Mutagenesis library construction and selection assays
Media and buffers used
LB: 10 g l−1 bacto-tryptone, 5 g l−1 yeast extract, 10 g l−1 NaCl. Autoclaved 20 min at 120 °C.
YPDA: 20 g l−1 glucose, 20 g l−1 peptone, 10 g l−1 yeast extract, 40 mg l−1 adenine sulphate. Autoclaved 20 min at 120 °C.

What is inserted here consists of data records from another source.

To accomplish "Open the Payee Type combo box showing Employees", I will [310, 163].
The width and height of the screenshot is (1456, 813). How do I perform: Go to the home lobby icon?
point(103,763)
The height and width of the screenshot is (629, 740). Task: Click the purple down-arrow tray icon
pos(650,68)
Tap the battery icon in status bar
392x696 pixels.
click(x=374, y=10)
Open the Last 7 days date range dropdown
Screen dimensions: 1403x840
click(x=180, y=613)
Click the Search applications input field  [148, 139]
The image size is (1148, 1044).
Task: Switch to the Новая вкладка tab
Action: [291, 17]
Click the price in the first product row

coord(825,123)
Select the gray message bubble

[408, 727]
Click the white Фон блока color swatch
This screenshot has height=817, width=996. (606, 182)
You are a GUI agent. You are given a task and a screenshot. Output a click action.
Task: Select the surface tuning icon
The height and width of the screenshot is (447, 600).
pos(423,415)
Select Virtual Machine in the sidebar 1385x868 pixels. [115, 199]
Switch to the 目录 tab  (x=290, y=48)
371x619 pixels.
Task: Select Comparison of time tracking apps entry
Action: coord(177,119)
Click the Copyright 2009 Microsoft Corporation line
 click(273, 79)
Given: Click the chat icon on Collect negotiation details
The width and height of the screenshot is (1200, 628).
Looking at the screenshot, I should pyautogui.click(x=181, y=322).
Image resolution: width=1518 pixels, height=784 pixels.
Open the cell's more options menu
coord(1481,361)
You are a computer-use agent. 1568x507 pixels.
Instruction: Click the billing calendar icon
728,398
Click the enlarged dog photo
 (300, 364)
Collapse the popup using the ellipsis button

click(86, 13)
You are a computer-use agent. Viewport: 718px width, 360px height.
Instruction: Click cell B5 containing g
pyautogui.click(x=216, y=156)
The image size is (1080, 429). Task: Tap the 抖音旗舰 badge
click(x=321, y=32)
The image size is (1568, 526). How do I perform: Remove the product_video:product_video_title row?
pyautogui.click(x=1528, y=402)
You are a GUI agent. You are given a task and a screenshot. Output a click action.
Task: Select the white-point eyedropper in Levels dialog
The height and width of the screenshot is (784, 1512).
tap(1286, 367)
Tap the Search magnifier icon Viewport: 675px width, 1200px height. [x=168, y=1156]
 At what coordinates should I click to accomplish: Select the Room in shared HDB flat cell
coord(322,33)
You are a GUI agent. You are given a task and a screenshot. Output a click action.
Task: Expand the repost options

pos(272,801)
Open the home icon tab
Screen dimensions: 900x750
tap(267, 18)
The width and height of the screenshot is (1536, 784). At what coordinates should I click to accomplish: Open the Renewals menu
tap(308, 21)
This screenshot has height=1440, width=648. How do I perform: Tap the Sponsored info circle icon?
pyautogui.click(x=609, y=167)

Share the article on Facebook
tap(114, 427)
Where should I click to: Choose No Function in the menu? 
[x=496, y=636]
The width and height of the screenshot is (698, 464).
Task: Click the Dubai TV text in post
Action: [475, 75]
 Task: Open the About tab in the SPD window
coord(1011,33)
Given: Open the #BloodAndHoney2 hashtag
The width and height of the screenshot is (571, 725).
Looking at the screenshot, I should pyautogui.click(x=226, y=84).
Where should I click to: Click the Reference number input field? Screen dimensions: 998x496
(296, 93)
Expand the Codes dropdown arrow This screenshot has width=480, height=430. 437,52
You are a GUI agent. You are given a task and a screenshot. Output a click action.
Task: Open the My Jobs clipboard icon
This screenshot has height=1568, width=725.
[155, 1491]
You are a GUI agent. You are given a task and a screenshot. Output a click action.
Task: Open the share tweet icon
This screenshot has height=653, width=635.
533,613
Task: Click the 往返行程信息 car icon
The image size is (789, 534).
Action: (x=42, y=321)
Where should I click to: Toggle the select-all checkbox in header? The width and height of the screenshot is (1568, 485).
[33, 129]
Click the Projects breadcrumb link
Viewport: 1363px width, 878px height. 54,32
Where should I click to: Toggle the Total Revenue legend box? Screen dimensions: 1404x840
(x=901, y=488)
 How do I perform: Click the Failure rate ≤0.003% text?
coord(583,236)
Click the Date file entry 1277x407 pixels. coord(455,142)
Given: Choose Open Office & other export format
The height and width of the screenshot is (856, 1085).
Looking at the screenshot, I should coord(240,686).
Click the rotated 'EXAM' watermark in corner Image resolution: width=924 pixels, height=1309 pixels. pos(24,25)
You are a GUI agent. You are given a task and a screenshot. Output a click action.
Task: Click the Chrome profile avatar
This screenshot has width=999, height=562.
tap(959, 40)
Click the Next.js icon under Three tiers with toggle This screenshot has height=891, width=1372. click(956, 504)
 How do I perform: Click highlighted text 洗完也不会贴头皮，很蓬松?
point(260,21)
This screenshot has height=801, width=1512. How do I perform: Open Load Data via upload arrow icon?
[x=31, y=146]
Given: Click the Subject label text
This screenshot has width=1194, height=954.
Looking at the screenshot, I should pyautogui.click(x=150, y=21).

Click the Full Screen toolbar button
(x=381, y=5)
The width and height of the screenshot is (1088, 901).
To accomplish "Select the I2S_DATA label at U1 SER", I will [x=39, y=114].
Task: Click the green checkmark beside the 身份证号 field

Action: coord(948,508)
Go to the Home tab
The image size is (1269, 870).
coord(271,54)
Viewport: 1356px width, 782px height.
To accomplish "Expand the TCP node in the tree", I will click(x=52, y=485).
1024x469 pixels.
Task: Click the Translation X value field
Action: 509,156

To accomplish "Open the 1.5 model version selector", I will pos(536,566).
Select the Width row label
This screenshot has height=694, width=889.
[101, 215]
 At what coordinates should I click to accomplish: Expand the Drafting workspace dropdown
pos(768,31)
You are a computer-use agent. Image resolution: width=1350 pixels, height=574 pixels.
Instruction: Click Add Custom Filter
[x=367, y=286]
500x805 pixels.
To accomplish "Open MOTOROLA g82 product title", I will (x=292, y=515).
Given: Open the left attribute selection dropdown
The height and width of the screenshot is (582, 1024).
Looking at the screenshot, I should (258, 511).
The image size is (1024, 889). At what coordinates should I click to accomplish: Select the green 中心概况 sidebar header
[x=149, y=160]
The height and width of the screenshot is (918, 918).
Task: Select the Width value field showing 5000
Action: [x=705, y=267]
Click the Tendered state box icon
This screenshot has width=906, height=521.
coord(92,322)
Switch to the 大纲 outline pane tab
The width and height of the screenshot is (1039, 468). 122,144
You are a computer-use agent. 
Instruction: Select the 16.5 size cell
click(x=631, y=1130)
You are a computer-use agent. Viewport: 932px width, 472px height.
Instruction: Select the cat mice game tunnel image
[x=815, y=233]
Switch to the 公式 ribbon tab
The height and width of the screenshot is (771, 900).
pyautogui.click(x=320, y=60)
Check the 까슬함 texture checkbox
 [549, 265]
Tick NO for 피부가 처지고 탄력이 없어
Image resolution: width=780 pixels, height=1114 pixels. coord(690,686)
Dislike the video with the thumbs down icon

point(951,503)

SORB: 1 M sorbitol, 100 mM LiOAc, 10 mM Tris pH 8.0, 1 mM EDTA. Filter sterilized (0.2-mm nylon membrane, Thermo Scientific).
Plate mixture: 40% PEG3350, 100 mM LiOAc, 10 mM Tris-HCl pH 8.0, 1 mM EDTA pH 8.0. Filter sterilized.
Recovery medium: YPD (20 g l−1 glucose, 20 g l−1 peptone, 10 g l−1 yeast extract) + 0.5 M sorbitol. Filter sterilized.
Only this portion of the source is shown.